If you do not send ACH payments at all, the Originator fraud-monitoring rule does not apply to you, though your own bank still has obligations on transactions you receive. If you originate payments only through a payroll provider or a bank that already runs monitoring, your direct burden may be light. The honest move in both cases is to confirm with the provider or bank rather than assume, and to keep a short written note of what you confirmed.

A note on this article

This article is for general information about the Nacha 2026 ACH rules and expense compliance. It is not legal or compliance advice. The rules can apply differently depending on how your business sends payments, so consult your bank, your ODFI, or a qualified compliance professional for guidance specific to your situation.

For more on keeping clean records behind your spending, see our guides on how long a US business should keep receipts, your guide to business tax compliance, and turning your inbox into a smart financial archive.

Do the Nacha 2026 ACH rules apply to small businesses?

Yes, if your small business sends payments by ACH. The Phase 2 fraud-monitoring rule that takes effect June 22, 2026 removes the previous volume threshold, so it applies to all non-consumer Originators regardless of size. If you never originate ACH payments, this particular rule does not apply to you, although your bank still has its own obligations.

What do I actually have to do before June 22, 2026?
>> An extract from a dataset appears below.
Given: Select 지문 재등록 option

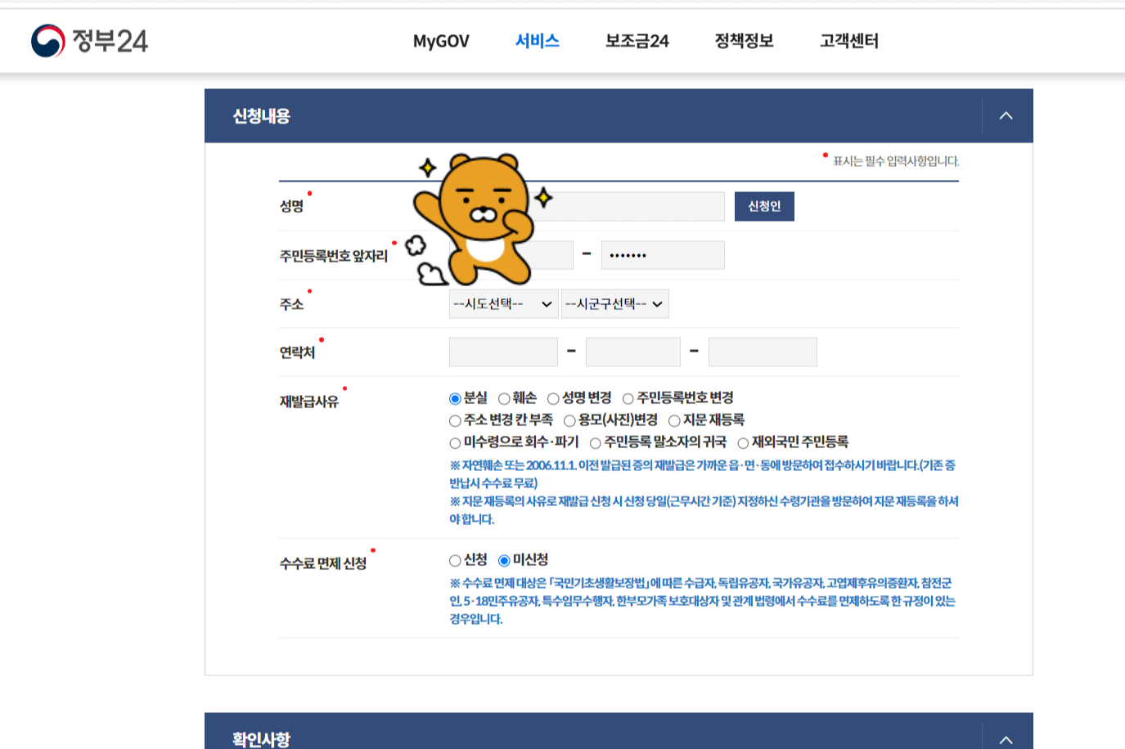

Put a documented, risk-based process in place for identifying fraudulent or unauthorized ACH payments, and commit to reviewing it at least annually. Practically, that means confirming what your bank already monitors, verifying vendor and payroll bank-detail changes before paying, and being able to tie each payment to a legitimate invoice. The rule does not require new software or screening of every transaction.

What does 'False Pretenses' mean under the new Nacha rule?

False Pretenses is a payment you were induced to send because someone misrepresented their identity, their authority to act, or who owns the receiving account. It covers scenarios like business email compromise, vendor impersonation, and payroll redirection. It does not cover ordinary disputes over goods or services that were late or poor quality.

Do I have to monitor every ACH transaction?

No. Nacha's requirement is risk-based, not transaction-by-transaction. You assess where your payment fraud risk is highest, apply reasonable controls there, and document your approach. The rule also does not require any monitoring before a payment is processed.

Are the PAYROLL and PURCHASE descriptions part of the June 22 deadline?

No. The standardized Company Entry Descriptions, PAYROLL for payroll credits and PURCHASE for consumer e-commerce debits, took effect on March 20, 2026, not June 22. If you run payroll or take online consumer payments, those labels should already be in use, often handled by your payroll or payment provider.